The Color of Thunder: A Conversation with Amanda Shires

It's hard to describe Amanda Shires, as a person or an artist. There's just something about her that floats above and beyond categorization and calculation. Perhaps it's the poet in her that tilts and colors her worldview into a magical, mystical joyride full of life, love, and the pursuit of happiness. Her last release, Down Fell the Doves, is a staggeringly wonderful collection of songs that attempt to capture and convey that joyride with quirky lyrics and unexpected melodies. This year, Shires follows that work up with My Piece of Land. Produced by Dave Cobb, the beautiful new album was written and recorded right as Shires was gearing up to have her first baby with husband (and, now, co-writer) Jason Isbell. In true Shires fashion, it's brimming with wonder.

So … you had a bunch of songs written, then you killed your laptop.

Yes! How did you remember that?

I don't know. I have this weird Rain Man thing. I just remember stuff. So, what do you think was in there that the world couldn't handle hearing?

[Laughs] There was one little tiny part of something that I had … I had part of “Harmless” from that laptop because I'd printed out an early draft of it. I don't know why, maybe just to look at it differently because I couldn't finish it. That's the only thing I had from that batch.

Hmmm. I always look at these things karmically: There's a reason everything happens. So, for whatever reason, the world wasn't meant to hear those songs.

Maybe they were all rap songs.

Maybe. We'll never know. So you had to press on from there. In the last few months of pregnancy, you started over.

Yeah. I was on the road up until July 5 or 6, flying on planes and traveling that way. I still played some shows around Nashville, but I was at home so much and I like being busy. I ran out of things to do.

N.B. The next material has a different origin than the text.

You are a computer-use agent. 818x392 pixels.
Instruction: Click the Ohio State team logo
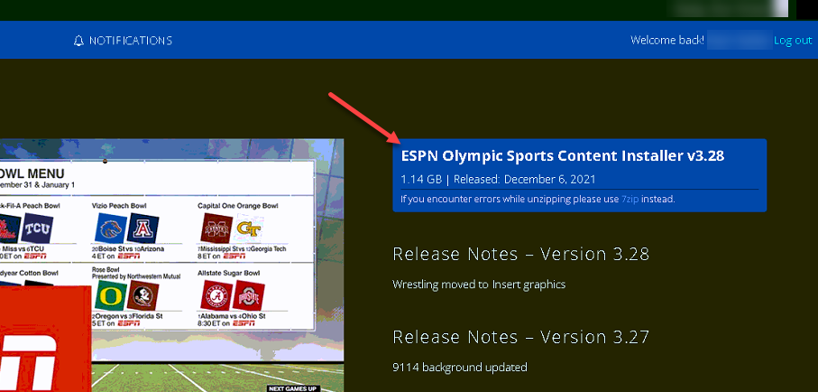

I did all the things you can think of to prepare for a baby … nesting and cleaning stuff up. I even have posters and stuff in the garage, from that time of making stuff organized. Then, after that, I just started writing. I got five songs or so in, and I called Dave and we scheduled it.

Was it a given that you were going to work with him or did you make him earn it?

[Laughs] I just thought, “I hope he says 'yes.' I hope he has time.” He had both of those things, so I was lucky to have him.

In the middle of all that, you were working on your degree [a master's in creative writing]. Is that all finished up now?

Nope. I'm working on my thesis. I asked for an extension, when I played in Chattanooga, from the stage. [Laughs]

[Laughs] It was granted, I take it.

Yes. They're nice folks over there.

I thought I would have time to finish it all. I didn't know anything about babies. I didn't know they wake up every two hours, then every three hours, and four hours. Now, I'm getting to a place where I'll have time.

Writing poetry and writing songs … the two aren't as interchangeable some, including a certain character on Nashville, might have us believe, right? They are very different forms.

Yeah. Very different. In songwriting, you have the musical setting which helps you dictate what your song's going to be or what mood it's going to be. With poetry, you don't have that. You have just the page. You have to get everything across without music. It's very different. You have waltzes and shuffles and all these kinds of rock 'n' roll songs. Then, poems, you can write in different meters and different structures. The lens is way smaller. The lens is very small with poetry.

That's an interesting way to look at it. Words have rhythms and beats and cadences, but folding in the extra layer of music puts it in a different realm. I feel like many of my favorite songwriters are also poets, whether they started there or not.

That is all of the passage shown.